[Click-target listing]
**********
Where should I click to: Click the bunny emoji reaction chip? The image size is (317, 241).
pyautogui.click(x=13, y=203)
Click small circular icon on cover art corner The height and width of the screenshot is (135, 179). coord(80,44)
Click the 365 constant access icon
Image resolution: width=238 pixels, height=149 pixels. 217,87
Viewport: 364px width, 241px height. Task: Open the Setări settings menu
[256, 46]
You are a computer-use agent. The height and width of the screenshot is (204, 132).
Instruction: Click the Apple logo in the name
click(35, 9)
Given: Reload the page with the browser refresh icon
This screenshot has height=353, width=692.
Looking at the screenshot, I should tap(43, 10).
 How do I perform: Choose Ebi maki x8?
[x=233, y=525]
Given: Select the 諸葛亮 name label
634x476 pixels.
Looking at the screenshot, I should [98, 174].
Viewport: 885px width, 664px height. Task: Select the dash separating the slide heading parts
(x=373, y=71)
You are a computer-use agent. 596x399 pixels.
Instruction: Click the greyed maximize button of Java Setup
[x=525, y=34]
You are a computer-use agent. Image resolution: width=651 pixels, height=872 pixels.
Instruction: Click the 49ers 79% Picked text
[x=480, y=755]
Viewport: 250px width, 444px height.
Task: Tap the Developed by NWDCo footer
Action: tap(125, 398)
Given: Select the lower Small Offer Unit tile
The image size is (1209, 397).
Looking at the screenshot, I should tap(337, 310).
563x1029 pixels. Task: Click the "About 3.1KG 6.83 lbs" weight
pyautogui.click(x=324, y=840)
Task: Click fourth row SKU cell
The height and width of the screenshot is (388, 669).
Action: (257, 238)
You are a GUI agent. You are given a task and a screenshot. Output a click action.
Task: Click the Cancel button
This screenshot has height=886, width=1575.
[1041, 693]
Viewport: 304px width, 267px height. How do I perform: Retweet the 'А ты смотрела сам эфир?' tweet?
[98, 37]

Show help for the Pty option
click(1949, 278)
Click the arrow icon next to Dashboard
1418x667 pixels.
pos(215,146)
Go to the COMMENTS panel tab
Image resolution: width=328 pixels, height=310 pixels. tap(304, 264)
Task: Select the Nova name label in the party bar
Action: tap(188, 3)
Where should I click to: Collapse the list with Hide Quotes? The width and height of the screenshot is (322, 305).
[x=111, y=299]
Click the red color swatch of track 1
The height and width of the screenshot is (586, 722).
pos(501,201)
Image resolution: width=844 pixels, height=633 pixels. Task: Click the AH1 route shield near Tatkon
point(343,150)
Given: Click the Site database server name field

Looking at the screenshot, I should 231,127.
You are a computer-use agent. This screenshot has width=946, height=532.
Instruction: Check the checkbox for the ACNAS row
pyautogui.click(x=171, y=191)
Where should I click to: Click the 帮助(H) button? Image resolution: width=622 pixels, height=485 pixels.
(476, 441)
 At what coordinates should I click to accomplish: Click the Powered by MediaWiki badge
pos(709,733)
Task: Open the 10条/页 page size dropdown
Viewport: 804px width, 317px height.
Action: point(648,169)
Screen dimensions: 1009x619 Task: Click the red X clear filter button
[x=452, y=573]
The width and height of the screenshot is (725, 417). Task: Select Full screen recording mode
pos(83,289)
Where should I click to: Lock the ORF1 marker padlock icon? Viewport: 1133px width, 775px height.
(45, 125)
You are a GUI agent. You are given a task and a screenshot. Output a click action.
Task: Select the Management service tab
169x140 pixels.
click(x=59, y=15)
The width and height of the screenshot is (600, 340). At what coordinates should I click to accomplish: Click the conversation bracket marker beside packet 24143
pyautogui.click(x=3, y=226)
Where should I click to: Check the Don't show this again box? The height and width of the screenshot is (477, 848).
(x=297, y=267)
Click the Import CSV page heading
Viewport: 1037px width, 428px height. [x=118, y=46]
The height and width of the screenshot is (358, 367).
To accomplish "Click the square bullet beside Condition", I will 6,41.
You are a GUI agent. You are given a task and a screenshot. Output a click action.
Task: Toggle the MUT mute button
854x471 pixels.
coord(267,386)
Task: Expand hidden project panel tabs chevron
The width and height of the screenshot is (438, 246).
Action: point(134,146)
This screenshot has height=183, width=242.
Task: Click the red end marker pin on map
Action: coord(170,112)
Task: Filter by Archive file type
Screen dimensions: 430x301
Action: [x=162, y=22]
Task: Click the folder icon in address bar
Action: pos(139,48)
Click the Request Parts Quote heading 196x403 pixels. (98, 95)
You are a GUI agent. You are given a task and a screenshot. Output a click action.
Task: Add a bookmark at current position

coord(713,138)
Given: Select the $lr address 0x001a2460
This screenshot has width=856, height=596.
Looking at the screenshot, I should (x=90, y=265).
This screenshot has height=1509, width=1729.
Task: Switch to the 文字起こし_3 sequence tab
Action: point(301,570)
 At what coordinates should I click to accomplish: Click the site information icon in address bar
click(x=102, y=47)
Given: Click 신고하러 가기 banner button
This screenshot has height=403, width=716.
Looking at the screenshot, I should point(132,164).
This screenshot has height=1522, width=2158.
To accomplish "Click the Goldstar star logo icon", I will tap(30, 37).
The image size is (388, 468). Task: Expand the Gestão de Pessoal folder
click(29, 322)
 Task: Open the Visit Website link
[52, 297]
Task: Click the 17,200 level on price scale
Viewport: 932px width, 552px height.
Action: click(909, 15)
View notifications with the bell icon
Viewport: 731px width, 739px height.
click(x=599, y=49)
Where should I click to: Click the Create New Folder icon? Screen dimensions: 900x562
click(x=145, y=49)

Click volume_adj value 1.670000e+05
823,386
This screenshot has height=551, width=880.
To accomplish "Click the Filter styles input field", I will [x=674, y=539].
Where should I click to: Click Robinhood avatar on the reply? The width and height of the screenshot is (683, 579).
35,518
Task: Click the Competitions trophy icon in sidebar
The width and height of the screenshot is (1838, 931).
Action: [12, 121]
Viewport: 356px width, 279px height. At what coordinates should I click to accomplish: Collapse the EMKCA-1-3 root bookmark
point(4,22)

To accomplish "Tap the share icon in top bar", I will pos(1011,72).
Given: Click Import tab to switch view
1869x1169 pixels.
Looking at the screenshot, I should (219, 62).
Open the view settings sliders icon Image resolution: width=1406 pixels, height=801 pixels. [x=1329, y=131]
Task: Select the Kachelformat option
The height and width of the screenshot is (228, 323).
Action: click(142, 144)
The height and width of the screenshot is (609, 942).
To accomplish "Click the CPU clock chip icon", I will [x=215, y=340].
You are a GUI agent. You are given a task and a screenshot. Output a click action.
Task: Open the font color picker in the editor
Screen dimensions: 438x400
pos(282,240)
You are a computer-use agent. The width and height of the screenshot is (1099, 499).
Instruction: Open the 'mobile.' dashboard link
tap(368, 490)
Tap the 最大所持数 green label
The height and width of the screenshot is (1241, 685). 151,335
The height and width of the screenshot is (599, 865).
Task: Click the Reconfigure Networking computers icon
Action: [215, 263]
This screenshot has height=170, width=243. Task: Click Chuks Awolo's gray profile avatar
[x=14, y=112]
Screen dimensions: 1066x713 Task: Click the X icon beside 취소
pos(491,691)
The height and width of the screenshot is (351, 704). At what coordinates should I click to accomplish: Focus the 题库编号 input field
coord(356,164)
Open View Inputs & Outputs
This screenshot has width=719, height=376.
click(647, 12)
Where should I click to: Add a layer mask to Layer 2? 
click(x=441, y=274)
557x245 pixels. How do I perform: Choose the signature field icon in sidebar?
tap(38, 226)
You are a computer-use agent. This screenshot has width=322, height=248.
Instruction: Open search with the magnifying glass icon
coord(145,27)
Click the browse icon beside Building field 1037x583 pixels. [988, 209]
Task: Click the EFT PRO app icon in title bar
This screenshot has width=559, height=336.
**********
_Task requirements_
Reproduce the listing word for word, from the line containing "Tap the 最大所持数 green label" through the end of the listing, including both ends.

_Expected answer_
Tap the 最大所持数 green label
The height and width of the screenshot is (1241, 685). 151,335
The height and width of the screenshot is (599, 865).
Task: Click the Reconfigure Networking computers icon
Action: [215, 263]
This screenshot has height=170, width=243. Task: Click Chuks Awolo's gray profile avatar
[x=14, y=112]
Screen dimensions: 1066x713 Task: Click the X icon beside 취소
pos(491,691)
The height and width of the screenshot is (351, 704). At what coordinates should I click to accomplish: Focus the 题库编号 input field
coord(356,164)
Open View Inputs & Outputs
This screenshot has width=719, height=376.
click(647, 12)
Where should I click to: Add a layer mask to Layer 2? 
click(x=441, y=274)
557x245 pixels. How do I perform: Choose the signature field icon in sidebar?
tap(38, 226)
You are a computer-use agent. This screenshot has width=322, height=248.
Instruction: Open search with the magnifying glass icon
coord(145,27)
Click the browse icon beside Building field 1037x583 pixels. [988, 209]
Task: Click the EFT PRO app icon in title bar
This screenshot has width=559, height=336.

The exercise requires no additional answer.